┏━━
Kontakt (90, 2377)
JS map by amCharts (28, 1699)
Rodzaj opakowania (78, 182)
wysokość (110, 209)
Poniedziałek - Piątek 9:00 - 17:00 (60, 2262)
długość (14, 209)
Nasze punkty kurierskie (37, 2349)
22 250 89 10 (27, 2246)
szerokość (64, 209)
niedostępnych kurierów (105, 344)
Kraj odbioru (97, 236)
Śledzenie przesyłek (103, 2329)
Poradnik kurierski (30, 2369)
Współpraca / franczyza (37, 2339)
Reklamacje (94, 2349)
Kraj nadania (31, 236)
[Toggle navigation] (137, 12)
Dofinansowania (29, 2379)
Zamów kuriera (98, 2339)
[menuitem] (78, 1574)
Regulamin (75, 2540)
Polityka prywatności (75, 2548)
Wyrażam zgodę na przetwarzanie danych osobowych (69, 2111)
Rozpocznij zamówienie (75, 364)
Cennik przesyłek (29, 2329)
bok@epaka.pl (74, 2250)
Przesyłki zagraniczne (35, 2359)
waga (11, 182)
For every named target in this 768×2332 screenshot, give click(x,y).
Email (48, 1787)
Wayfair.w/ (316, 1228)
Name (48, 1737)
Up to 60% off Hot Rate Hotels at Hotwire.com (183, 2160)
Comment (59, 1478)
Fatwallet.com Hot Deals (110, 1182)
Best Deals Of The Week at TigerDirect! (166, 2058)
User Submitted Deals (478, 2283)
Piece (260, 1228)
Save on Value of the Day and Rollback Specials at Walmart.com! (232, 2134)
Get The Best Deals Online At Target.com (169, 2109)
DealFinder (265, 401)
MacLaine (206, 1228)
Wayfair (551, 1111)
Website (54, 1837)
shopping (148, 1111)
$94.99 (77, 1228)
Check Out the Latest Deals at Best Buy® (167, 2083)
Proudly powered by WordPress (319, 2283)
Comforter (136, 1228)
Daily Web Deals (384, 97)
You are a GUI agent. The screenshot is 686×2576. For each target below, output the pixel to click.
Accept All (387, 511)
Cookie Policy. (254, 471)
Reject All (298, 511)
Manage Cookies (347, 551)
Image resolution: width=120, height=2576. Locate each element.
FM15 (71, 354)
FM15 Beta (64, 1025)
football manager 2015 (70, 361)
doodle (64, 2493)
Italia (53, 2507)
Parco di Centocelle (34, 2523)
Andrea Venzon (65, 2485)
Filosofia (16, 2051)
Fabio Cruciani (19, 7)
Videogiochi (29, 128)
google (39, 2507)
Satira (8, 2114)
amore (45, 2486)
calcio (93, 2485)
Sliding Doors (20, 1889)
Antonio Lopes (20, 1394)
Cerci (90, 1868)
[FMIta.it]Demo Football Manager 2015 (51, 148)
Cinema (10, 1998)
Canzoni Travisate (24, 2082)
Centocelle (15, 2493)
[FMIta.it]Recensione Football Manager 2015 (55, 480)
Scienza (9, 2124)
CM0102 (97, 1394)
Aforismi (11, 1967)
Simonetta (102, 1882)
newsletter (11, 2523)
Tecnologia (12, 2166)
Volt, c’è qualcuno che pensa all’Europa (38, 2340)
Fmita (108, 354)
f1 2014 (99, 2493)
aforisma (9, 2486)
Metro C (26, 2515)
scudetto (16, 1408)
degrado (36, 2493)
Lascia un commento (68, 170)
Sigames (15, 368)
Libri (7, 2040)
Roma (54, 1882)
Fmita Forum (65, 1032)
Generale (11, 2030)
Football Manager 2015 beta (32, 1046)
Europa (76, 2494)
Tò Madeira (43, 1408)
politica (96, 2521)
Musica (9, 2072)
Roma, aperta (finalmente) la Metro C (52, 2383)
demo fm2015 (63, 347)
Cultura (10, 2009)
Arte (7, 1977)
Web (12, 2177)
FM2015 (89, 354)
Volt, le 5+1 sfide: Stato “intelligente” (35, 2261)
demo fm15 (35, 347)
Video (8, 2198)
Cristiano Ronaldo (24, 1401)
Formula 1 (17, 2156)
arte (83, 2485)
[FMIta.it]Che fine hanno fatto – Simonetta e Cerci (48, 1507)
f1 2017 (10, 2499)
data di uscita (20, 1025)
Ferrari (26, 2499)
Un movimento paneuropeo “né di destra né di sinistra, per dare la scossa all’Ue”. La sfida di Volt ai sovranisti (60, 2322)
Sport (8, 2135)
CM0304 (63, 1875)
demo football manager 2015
┗━━
- [What the exercise asks]: An exact copy of the lines from the one holding "Un movimento paneuropeo" through the end of the data is the whole answer.

- [Exercise output]:
Un movimento paneuropeo “né di destra né di sinistra, per dare la scossa all’Ue”. La sfida di Volt ai sovranisti (60, 2322)
Sport (8, 2135)
CM0304 (63, 1875)
demo football manager 2015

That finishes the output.